In the grand scheme of things this is only a minor irritation, but whenever I go to a site that I only expect to visit once every six months and discover that I have to create yet another site-specific account, I think, "I wish they supported OpenID."
It's especially true in the case of Yahoo users. All they have to do is type in "yahoo.com" and they're in. Try and explain to me how it's easier to remember a bunch of usernames and passwords than "yahoo.com"
And remember: There are no overarching guidelines on usernames and passwords, so the whole "use the same one every time" almost works...but not quite. One site requires a 6-letter password, another requires 9 with one uppercase letter and a number, while another has no requirements whatsoever. That crap gets frustrating as hell for me and there are several sites that I have to re-request my password every freaking time I go.
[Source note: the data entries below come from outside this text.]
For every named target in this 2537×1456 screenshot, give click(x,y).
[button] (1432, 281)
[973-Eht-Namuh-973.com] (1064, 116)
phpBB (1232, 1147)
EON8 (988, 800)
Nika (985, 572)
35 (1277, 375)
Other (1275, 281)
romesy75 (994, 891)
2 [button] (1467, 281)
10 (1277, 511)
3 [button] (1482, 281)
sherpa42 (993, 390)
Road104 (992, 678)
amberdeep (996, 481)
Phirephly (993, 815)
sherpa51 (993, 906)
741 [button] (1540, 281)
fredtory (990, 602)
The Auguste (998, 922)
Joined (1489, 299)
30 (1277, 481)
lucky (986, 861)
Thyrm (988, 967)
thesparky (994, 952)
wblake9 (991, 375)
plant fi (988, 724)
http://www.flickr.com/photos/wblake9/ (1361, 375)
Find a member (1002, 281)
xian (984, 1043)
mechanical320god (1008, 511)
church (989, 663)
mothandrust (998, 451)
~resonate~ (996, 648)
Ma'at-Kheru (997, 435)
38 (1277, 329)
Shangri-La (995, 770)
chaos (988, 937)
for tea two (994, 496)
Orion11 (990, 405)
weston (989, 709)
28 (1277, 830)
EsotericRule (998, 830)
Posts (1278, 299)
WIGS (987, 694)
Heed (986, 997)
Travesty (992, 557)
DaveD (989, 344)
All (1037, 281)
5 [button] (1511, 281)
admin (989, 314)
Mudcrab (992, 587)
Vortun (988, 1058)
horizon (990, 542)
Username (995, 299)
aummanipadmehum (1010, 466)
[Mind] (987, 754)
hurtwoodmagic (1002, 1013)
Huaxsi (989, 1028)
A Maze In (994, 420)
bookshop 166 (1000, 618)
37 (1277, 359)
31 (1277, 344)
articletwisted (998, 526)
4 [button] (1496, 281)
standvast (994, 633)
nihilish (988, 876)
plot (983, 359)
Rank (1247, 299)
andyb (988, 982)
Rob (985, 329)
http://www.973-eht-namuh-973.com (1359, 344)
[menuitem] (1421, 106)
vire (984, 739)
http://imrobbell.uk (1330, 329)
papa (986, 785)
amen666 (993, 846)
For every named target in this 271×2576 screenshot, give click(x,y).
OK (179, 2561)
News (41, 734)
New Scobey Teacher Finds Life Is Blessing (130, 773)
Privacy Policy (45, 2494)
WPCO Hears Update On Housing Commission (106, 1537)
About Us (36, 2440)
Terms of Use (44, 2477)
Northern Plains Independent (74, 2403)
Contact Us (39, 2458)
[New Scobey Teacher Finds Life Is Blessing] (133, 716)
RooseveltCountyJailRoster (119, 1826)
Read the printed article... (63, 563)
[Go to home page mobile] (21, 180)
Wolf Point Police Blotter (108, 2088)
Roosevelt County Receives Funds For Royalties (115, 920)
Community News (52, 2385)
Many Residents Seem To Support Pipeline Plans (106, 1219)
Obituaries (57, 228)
As more and more big sites come on as providers, like MySpace and Yahoo, it will only get better. I agree that there are issues with presenting and explaining it to users, but the underlying premise is a good one.
There is also a lack of best practices for consumers. When UI conventions are established and users become accustomed to them, it won't seem so confusing. Ideally, the creation of an OpenID associated "account" with a consumer would happen transparently the first time the OpenID is used, if it even needs to happen at all.
As for developers, OpenID may be more complicated to implement than conventional user/pass but it is also more uniform. Once there are mature libraries for common platforms, programmers will save a lot of time versus implementing user/pass from scratch. (I would not consider many current ones to be mature). Anyway, I'm not so sure OpenID is more complicated than a proper auth system with email verification and recovery.